Perhaps the OS surveyors had seen this map (sorry for the image quality):


This is taken from William Yates’s 1796 map of Lancashire, considered to be the earliest accurate map of the county. As the map was being prepared, landowners were offered the opportunity of paying a guinea to have their names inscribed under their estates.* You can just make out Ashton Lever’s name underneath Alkrington Hall at the top – and there, underneath Booth Hall, is the name ‘T. Bayley, esq.’

Acquiring a name (whether it was from Thomas Bayley or some forgotten farmer) didn’t actually change the woods all that much. Comparing OS maps surveyed in 1906, 1915 and 1938 shows an area that is plodding its way to modernity – but the semi-circle of forest remains resolutely unchanged.




The coming of the hospital did little to change Bailey’s Wood, and you can catch a glimpse of the forest in some early pictures of the nurses hostel (which was built much closer to the treeline than the main infirmary buildings).

Thanks to Tricia Neal for this image

In the second half of the twentieth-century, the remaining farmland was given over to council housing. A school (St John Bosco’s RC Primary School) now sits at the edge of the forest, bordering the remnants of the old farmland. Booth Hall is now a new housing estate. But the forest is still there… in fact, after the demise of the bleach works (and its afterlife as a mill and then a factory), the forest has swallowed up even more of the land. Bailey’s Wood now stretches out to Rochdale Road and is bigger than it’s been for centuries.
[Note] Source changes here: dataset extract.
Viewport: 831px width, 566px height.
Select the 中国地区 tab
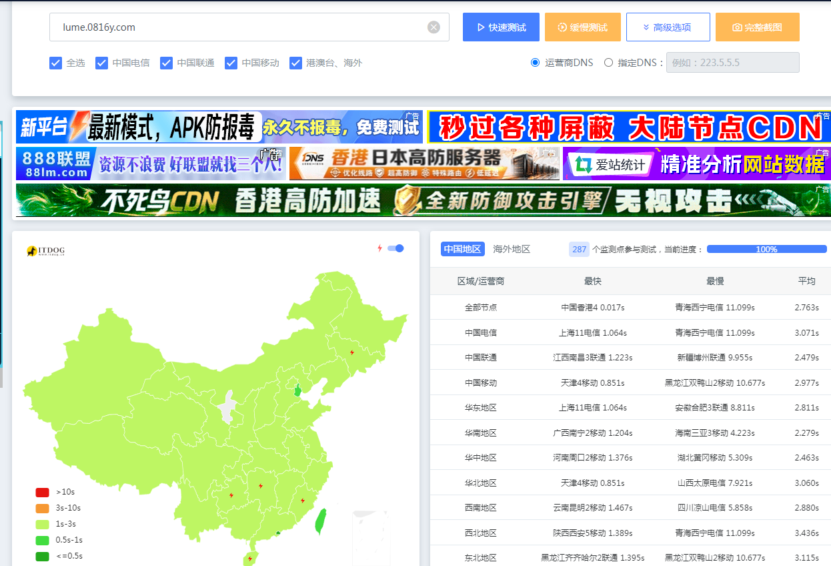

So why do we need to save it?


Surely, with such an incredible pedigree stretching back to the days of a medieval deer park – never mind the fact that it’s a semi-natural ancient woodland and regional site of biological importance – Bailey’s Wood must be a much-prized green space enjoyed by the local community and visitors alike.

Well.

Here’s how you’re welcomed to Bailey’s Wood when you enter by the Grange Park Road entrance:


And here’s how you’re welcomed when you arrive by the Ranby Avenue entrance on Crosslee:


The woods have been sorely neglected and painfully mistreated for the past few decades. The lack of signs or proper entrances are only the beginning… the site is a mecca for fly-tipping and anti-social behaviour, and the edges (on the site of the old bleach works, which is now in private ownership) have recently seen all the trees felled without license.
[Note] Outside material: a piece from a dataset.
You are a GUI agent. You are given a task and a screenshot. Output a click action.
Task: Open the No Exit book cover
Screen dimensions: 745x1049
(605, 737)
And that little brook, tributary of the River Irk, that carved out the ravine? It was part culverted in the 1930s when Charlestown Road was constructed. And now the culverts are blocked and streambed is silted over. You can see there’s meant to be a stream there, but no water flows.

It’s absolutely gutting.

But…


As I said at the beginning of this post, myself and a small group of local residents have decided it’s time for a change. We’ve set up a Friends of Bailey’s Wood group, and will be doing our first community clean-up event on Saturday 15th July at 10am. We have big plans for the future – we want to clean up the mess, we want to survey the flora and fauna, we want new signs and entrances, and we want to get the brook flowing again. We want children and families to enjoy the woods again, and we want the local area to celebrate and appreciate its history.

It’s a big job, but we think it’s worth it. We do need more support though, so if you’d like to join in or just support us from afar, please like our Facebook page or consider joining our group.




* Some of the information here is taken from the booklet, Booth Hall and Boggart Hole Clough: From Medieval Private Deer Park to Urban Public Park, which was commissioned by Taylor Wimpey and prepared by Fiona Wooler and Richard Newman of Wardell Armstrong Archaeology.

* And some of the information here is taken from the Rev. John Booker’s A History of the Ancient Chapel of Blackley in Manchester Parish, published in 1854.

* Thank you to Paul Hindle for introducing me to this map, and for explaining the landowner names.